Green Arrow, as cheesy as he was sometimes portrayed with all the trick arrows (Net Arrow, Boxing Glove Arrow, Boomerang Arrow), was always one of my favorite heroes when I was growing up. When I got tired of wanting to grow up to be Batman, I'd want to be Green Arrow. Especially when he got changed from playboy to radical leftist and bleeding heart. That bearded free spirit with the attitude of sticking it to the man was just what I needed to grow up on in the 1970s. Oliver Queen taught me to think outside the box and question life and a number of other things.

He still remains as DC Comics' most radical hero. Mike Grell created The Longbow Hunters and pushed away the trick arrows for a time, getting Ollie back to his roots as a cutting-edge back street brawler, then enjoyed a long run on the strip. Chuck Dixon shortly followed Grell and even killed Ollie off long enough to give us a new Green Arrow in Connor Hawke.
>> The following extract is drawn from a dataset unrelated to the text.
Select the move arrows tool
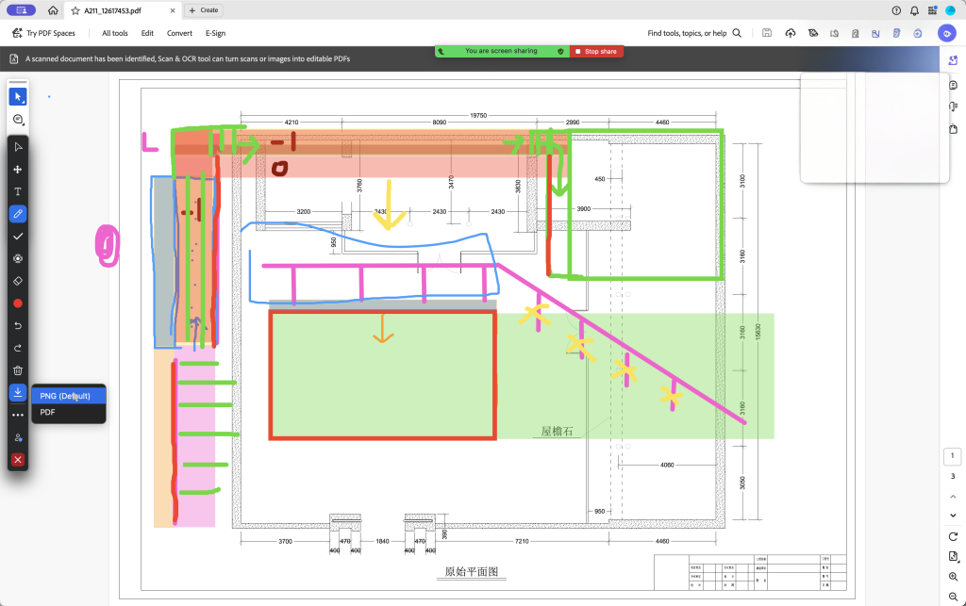Image resolution: width=966 pixels, height=606 pixels. pos(18,170)
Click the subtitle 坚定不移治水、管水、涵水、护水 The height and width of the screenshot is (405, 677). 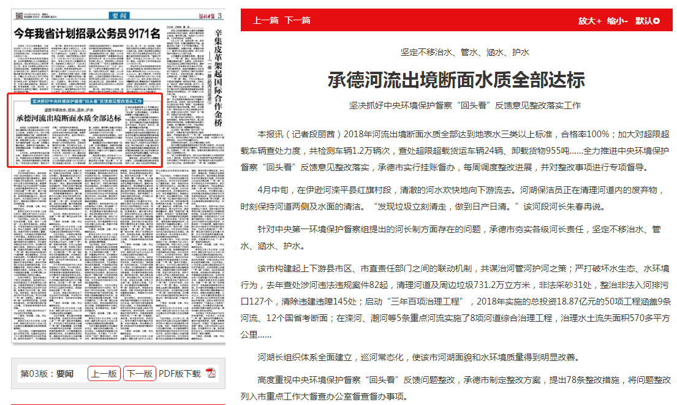pyautogui.click(x=456, y=53)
Even though he'd died and gone to Heaven, Ollie come back in issues penned by Kevin (Daredevil, Clerks) Smith. Lately Judd Winnick has married him off to Black Canary and invented a whole new Speedy for this generation.

But Andy Diggle (The Losers) got the green light to pen the adventures of Oliver Queen's Year One origin, while so many longtime DC Comics heroes are getting spotlight treatment. I really enjoyed Diggle's run on The Losers as well as some of his other forays, but I didn't know if he was the right guy for Green Arrow. As it turns out, Diggle was just the guy to bring Ollie once more to the masses.
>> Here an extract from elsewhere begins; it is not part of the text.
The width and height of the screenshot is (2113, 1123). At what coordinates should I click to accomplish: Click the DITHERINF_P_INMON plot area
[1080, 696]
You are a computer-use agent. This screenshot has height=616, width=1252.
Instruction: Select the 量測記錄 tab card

Diggle's scriptwork is excellent. He moves the story along and finesses the characters and relationship through dialogue and action, and the overall effect is like watching a movie with first-person voiceovers. An added bonus in the graphic novel contains the first few pages of the actual script Diggle turned in to the editor and artist. He didn't just put the words on the page, he actually planned where the action would go and how it would be revealed.

In the beginning, Oliver Queen was a playboy with more money than he knew what to do with. He rambled and tried extreme sports to fill the gaps in his life, constantly trying to find his happy. Diggle does a masterful job of portraying that, and even ties in the Robin Hood touchstones of Errol Flynn and Howard Hill's longbow at a fundraiser where Ollie really makes an idiot of himself.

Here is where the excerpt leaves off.